● **TASK STATEMENT**
Take the entries below and print only the lines from the one with "How do I perform: Open" through the one with "Task: Click the Rights license field", exactly as they stand, both ends included.

● **RECORDS FOR THE TASK**
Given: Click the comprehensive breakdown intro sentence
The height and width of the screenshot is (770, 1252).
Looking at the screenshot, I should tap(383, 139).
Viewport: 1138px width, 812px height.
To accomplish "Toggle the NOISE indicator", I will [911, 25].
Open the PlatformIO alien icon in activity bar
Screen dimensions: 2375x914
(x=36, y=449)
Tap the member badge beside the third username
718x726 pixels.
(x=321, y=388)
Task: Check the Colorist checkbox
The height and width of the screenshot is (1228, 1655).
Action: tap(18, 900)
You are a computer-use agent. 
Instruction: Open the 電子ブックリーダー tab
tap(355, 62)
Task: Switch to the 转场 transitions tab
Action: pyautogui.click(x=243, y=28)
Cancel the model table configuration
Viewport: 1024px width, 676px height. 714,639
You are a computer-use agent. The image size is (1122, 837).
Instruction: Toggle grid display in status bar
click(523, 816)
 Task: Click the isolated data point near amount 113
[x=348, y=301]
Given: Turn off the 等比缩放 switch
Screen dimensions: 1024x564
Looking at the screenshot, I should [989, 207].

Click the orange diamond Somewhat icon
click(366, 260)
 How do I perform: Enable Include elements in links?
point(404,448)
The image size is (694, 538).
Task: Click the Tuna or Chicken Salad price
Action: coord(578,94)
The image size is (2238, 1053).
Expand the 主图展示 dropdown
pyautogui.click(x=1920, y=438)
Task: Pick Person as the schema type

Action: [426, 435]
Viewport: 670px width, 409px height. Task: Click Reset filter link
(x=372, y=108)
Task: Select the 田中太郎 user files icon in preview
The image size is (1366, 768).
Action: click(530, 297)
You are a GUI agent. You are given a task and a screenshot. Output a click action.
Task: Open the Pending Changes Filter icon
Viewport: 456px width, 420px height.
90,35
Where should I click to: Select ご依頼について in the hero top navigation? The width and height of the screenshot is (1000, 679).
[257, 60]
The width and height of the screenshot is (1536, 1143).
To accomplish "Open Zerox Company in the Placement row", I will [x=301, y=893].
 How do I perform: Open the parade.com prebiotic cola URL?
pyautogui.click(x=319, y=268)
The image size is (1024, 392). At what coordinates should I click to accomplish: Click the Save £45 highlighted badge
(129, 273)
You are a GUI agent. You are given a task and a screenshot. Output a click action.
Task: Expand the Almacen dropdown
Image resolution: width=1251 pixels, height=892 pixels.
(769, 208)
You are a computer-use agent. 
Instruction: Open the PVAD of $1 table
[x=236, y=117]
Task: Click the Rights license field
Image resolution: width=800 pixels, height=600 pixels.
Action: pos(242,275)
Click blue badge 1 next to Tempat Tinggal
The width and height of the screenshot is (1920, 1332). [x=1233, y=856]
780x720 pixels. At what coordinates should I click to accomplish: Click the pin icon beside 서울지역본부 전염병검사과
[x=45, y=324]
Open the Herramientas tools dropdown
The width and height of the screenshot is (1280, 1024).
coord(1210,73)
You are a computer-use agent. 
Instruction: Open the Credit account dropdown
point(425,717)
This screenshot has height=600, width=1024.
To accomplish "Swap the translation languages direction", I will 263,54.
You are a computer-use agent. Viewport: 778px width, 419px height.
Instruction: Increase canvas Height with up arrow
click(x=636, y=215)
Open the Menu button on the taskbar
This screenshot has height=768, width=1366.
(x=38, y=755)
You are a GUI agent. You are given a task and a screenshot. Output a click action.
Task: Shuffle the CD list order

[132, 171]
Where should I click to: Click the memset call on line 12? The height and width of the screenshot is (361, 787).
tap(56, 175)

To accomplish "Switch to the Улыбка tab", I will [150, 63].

● **SOLUTION TO THIS TASK**
 How do I perform: Open the parade.com prebiotic cola URL?
pyautogui.click(x=319, y=268)
The image size is (1024, 392). At what coordinates should I click to accomplish: Click the Save £45 highlighted badge
(129, 273)
You are a GUI agent. You are given a task and a screenshot. Output a click action.
Task: Expand the Almacen dropdown
Image resolution: width=1251 pixels, height=892 pixels.
(769, 208)
You are a computer-use agent. 
Instruction: Open the PVAD of $1 table
[x=236, y=117]
Task: Click the Rights license field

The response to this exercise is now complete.